Liberia’s social norms around gender were shaped over generations, and many participants said older men often resist conversations that challenge traditional ideas of male authority. Organizers say that resistance is especially strong in deeply traditional communities, including parts of southeastern Liberia, where leadership has long been seen as a male space. But they say younger Liberians may be more open to change because they are growing up differently from their parents — connected through social media to broader debates about women’s rights, leadership, and equality. Social media has exposed young Liberians to women they might never have encountered otherwise — politicians, journalists, business leaders, and activists from Liberia and around the world.

Albert Zogba of the Sinoe County Women’s Platform said that exposure matters because it allows women to tell their own stories rather than having others define them. “Women can now showcase what they have. Women can now tell their story themselves to the outside world as to their values and what they have to offer,” Zogba said.

Thumba Fokwa Jedidiah-Johnson, founder and national coordinator of He For She Crusaders Liberia, lectures participants on positive masculinity and the importance of seeing women as allies rather than competitors.

The internet can teach — and destroy

But social media is not changing attitudes in only one direction. The same platforms exposing young Liberians to new ideas about equality are also fueling harassment, misogyny, and public shaming. That exposure has helped some young men imagine women differently — not only as mothers, wives, or supporters, but as leaders. But the same online world also reinforces the very attitudes organizers are trying to change. On Facebook and TikTok, women who enter politics or speak about issues like female genital cutting, child marriage or sexual violence are often attacked for their appearance, morality, or private lives. Social media, then, has become both a classroom and a battlefield.

Last November, former Miss Liberia Wokie Dolo faced a wave of online abuse after publicly supporting a proposed ban on female genital cutting and child marriage. Commenters accused her of betraying Liberian culture and promoting Western ideas. Years earlier, when Dolo ran for political office, opponents circulated a photo of her smoking a cigar online, using it to question her morality and fitness for leadership.
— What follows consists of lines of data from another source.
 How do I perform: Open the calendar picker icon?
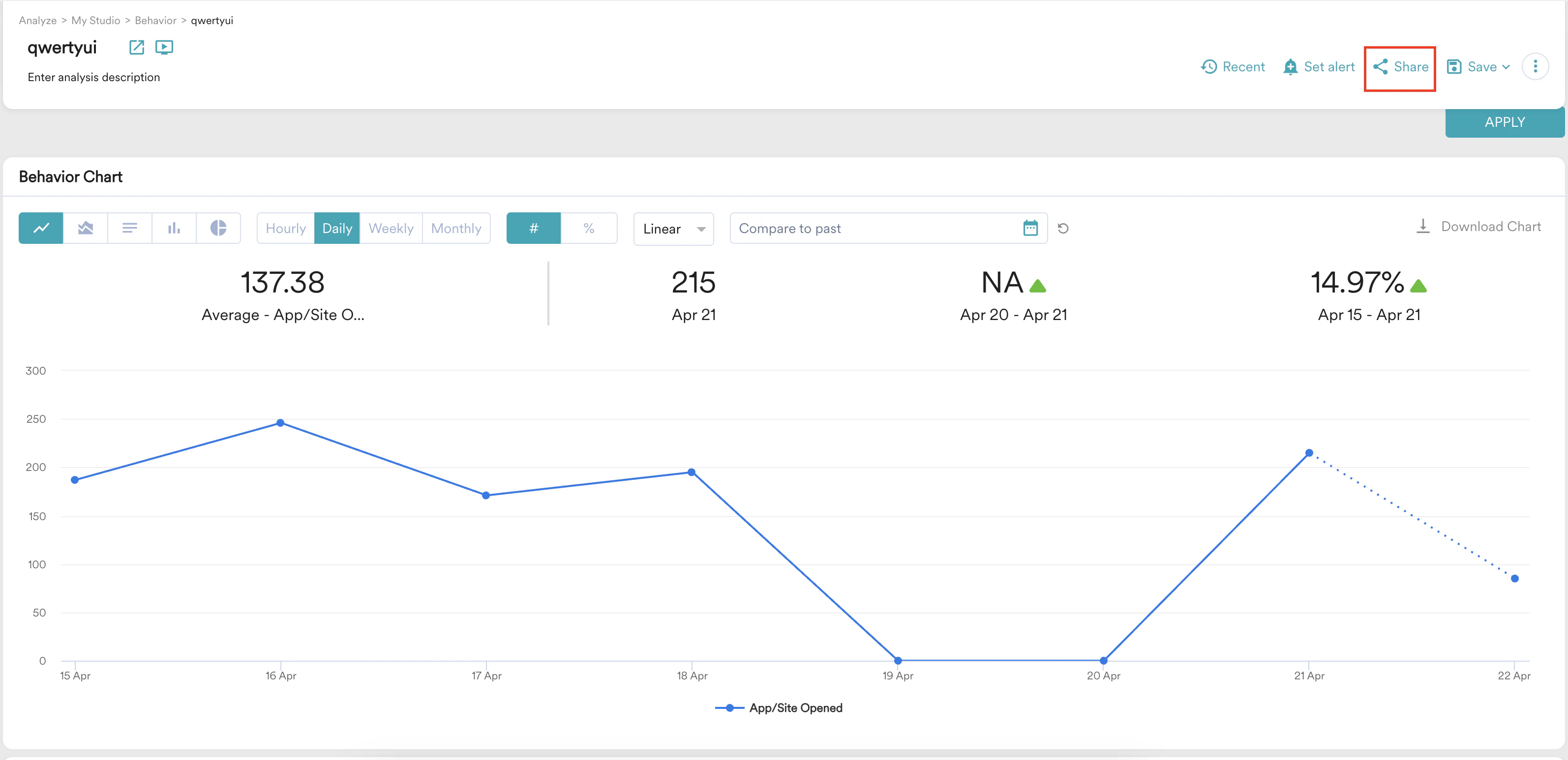(x=1030, y=228)
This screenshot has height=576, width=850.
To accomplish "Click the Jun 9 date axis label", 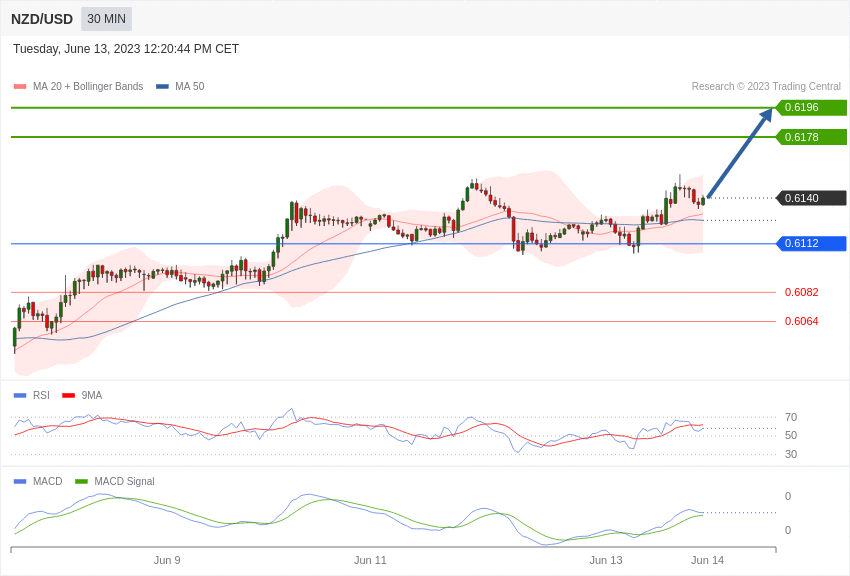I will point(167,560).
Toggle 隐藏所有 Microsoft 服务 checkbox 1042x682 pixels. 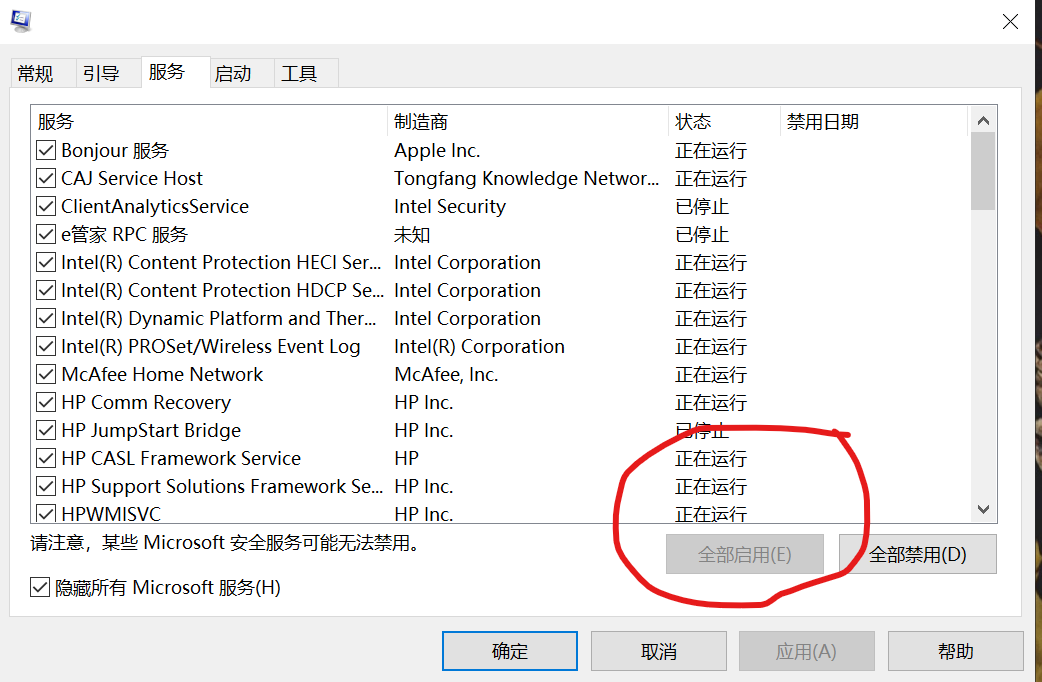point(40,587)
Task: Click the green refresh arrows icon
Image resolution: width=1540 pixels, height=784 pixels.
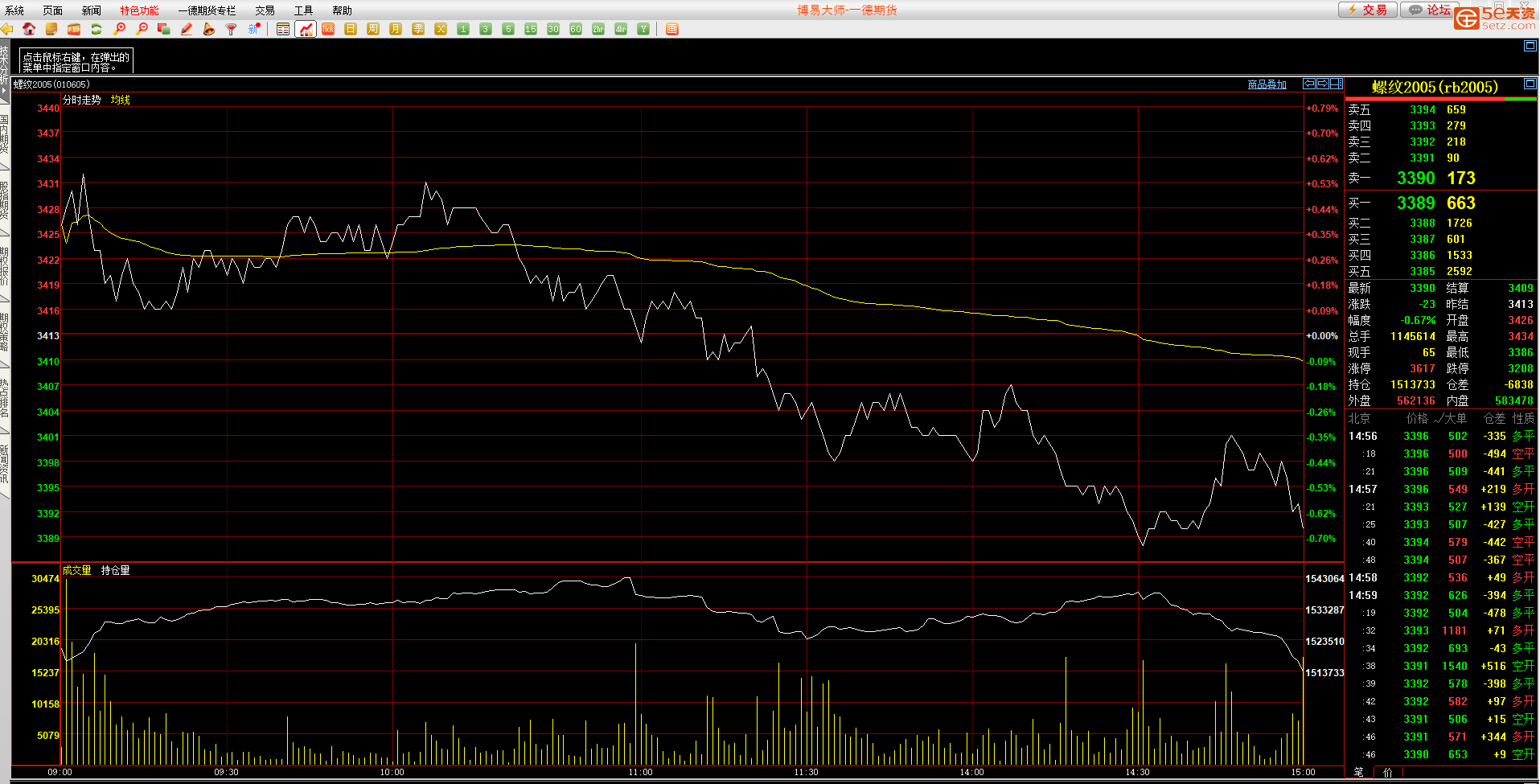Action: pos(97,29)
The attacks showed how women are often judged not only on their policies or public work, but on whether they fit narrow ideas of female behavior.

For many women in public life, online harassment has become part of the political landscape.

“Social media can educate people, but it can also destroy people,” said Zogba, whose platform supports women in politics. “Strength is not about controlling women. Strength is about partnership.”

Still, some participants said social media can also become part of the solution. Solomon Garpue, a social media influencer known online as “Tutu Girl,” said he uses his platforms to post skits and awareness videos supporting women and speaking against gender-based violence.

“It’s a big platform for advocacy,” he said. “People can learn there if they are willing to learn.”

Redefining strength

The idea behind “positive masculinity” is not to strip men of power or identity, participants said. It is to redefine what strength looks like. “If we should address gender-based violence, we must work with the men because the men are the primary makers of the problem,” Johnson said.

Organizers say the training is only a starting point. The male influencers, journalists, and youth leaders who took part are expected to become ambassadors for positive masculinity, using their platforms, community spaces, and public influence to challenge harmful attitudes, promote behavioral change, and encourage other men to support women’s safety and leadership. Whether that message can travel as quickly as the abuse women face online remains the real test.

This story was produced in collaboration with New Narratives as part of the Investigating Liberia project. Funding was provided by a private donor and the Swedish International Development Cooperation Agency. The donors had no say in the story’s content.